Program ini dilaksanakan oleh Pusat Pengkajian Islam dan Masyarakat (PPIM) Universitas Islam Jakarta (UIN) Syarif Hidayatullah Jakarta, Indonesia, bekerja sama dengan Centre for the Study of Manuscript Cultures (CSMC), University of Hamburg, Jerman, atas dukungan dari Arcadia Fund, lembaga filantropi asal London, Inggris, yang mendukung pelestarian warisan budaya, lingkungan, dan peradaban dunia.

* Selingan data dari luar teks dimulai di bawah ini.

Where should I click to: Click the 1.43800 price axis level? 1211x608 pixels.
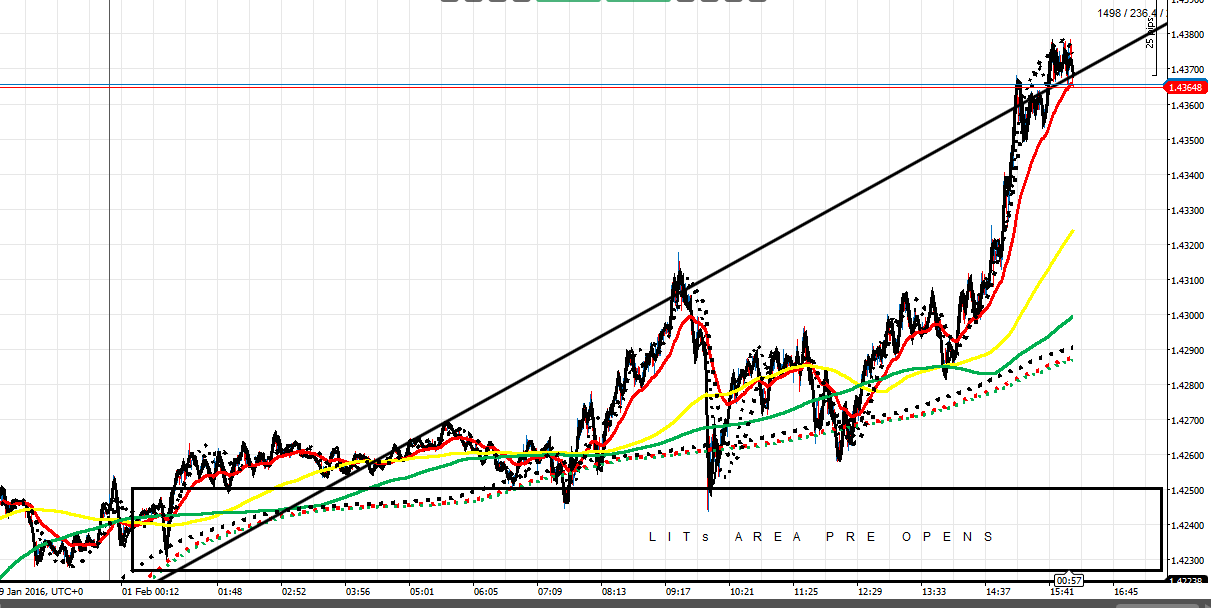click(x=1185, y=35)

Sama halnya dengan koleksi naskah di Surau Calau, khazanah naskah di Surau Simaung juga kaya dengan keragaman teks. Salah satu naskah yang cukup penting ditemukan di surau ini, seperti naskah Mîzân al-Qarb yang berisi empat bab;
Pertama, perhitungan tahun mulai dari perhitungan tahun dunia sejak zaman Nabi Adam, lahir Nabi Muhammad, dan hari kiamat.

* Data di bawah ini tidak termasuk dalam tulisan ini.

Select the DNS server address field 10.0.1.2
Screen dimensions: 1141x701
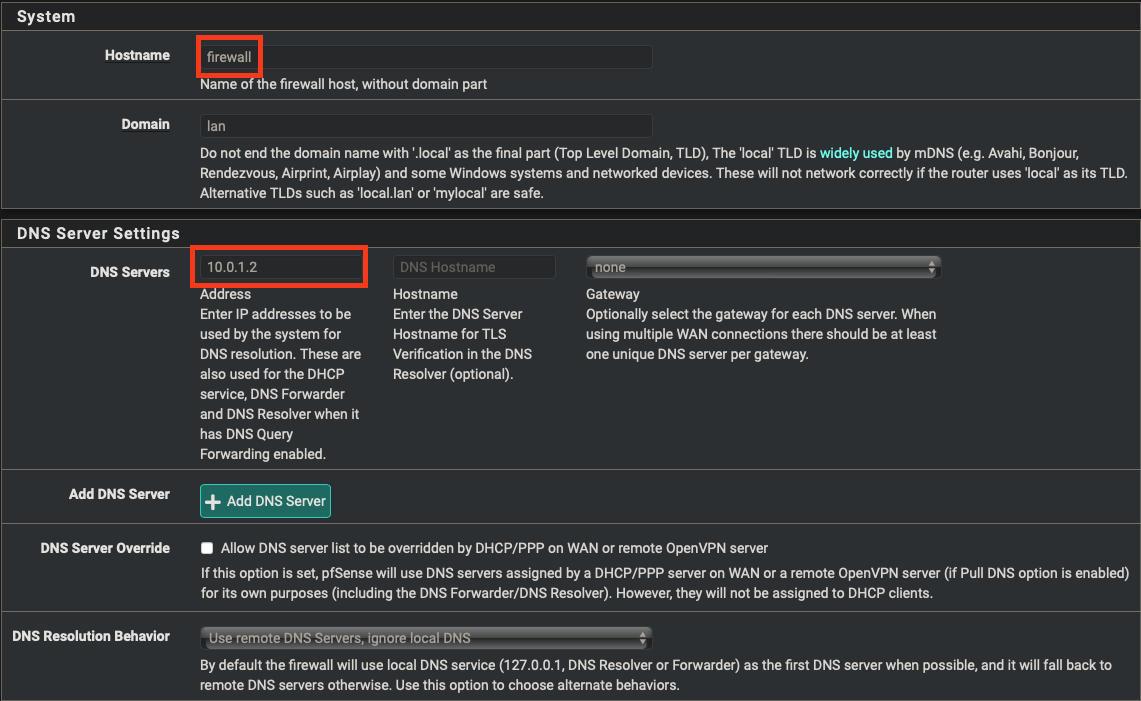click(281, 267)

Kedua, tentang pembagian tahun Syamsiah dan Kamariah.
Ketiga, tentang sistem kalender hijriah taqwîm.
Keempat, tentang penetapan puasa.
Dalam konteks wacana Islam lokal Minangkabau, teks takwim yang lengkap ini sangat penting. Perdebatan penentuan awal bulan dalam tahun Hijriah pernah menjadi perdebatan di kalangan ulama Minangkabau pada permulaan abad XX.

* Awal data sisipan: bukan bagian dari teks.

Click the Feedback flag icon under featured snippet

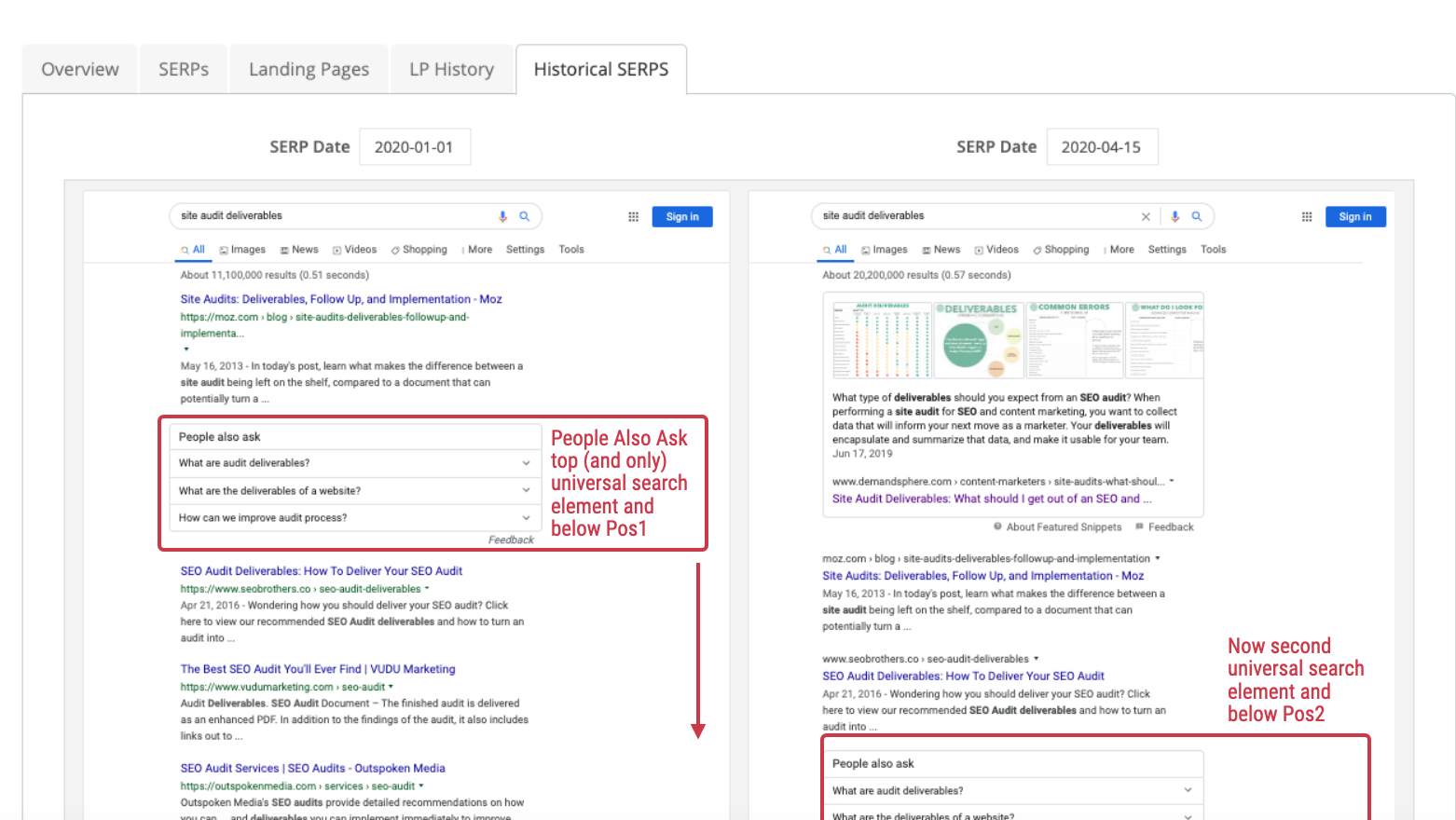[x=1140, y=526]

Dalam teks-teks manuskrip di Minangkabau secara umum menuliskan dua macam takwim, yakni Khamsiyah (hitungan dimulai pada hari Kamis) dan Rubuiyah (hitungan dimulai pada hari Rabu). Akan tetapi, teks takwim yang ditemukan pada manuskrip di Surau Simaung ada tiga takwim yang diwarisi oleh Syekh Burhanuddin dari gurunya Syekh Abdurrauf yang diwarisinya pula dari gurunya yaitu Syekh Ibrahim al-Qurani, yaitu Khamsiyah, Rubuiyah, dan Ahdiyah (hitungan dimulai pada hari Minggu). Takwim dengan hitungan Ahdiyah ini sepertinya tidak digunakan di Minangkabau karena tingkat kevalidannya yang minim.
Takwim yang masih digunakan oleh penganut tarekat Syattariyah hingga saat sekarang ini ialah Khamsiyah dan Rubuiyah. Takwim Khamisyah digunakan oleh penganut tarekat Syattariyah secara umum, yakni Ulakan, Koto Tuo, Calau Sijunjung dan lain sebagainya. Sedangkan takwim Rubuiyah digunakan oleh penganut tarekat Syattariyah di Koto Tangah Padang. Secara hasil prediksi berdasarkan takwim antara penganut takwim Khamsiyah dan Rubuiyah berselisih satu hari, karena hari mulai menghitungan yang digunakan oleh masing-masing takwim berselisih sehari. Namun demikian, secara rukyah waktu Ramadhan mereka bisa saja sama, bisa selisih sehari dan bahkan bisa selisih dua hari, hal ini tergantung kepada hasil rukyatnya.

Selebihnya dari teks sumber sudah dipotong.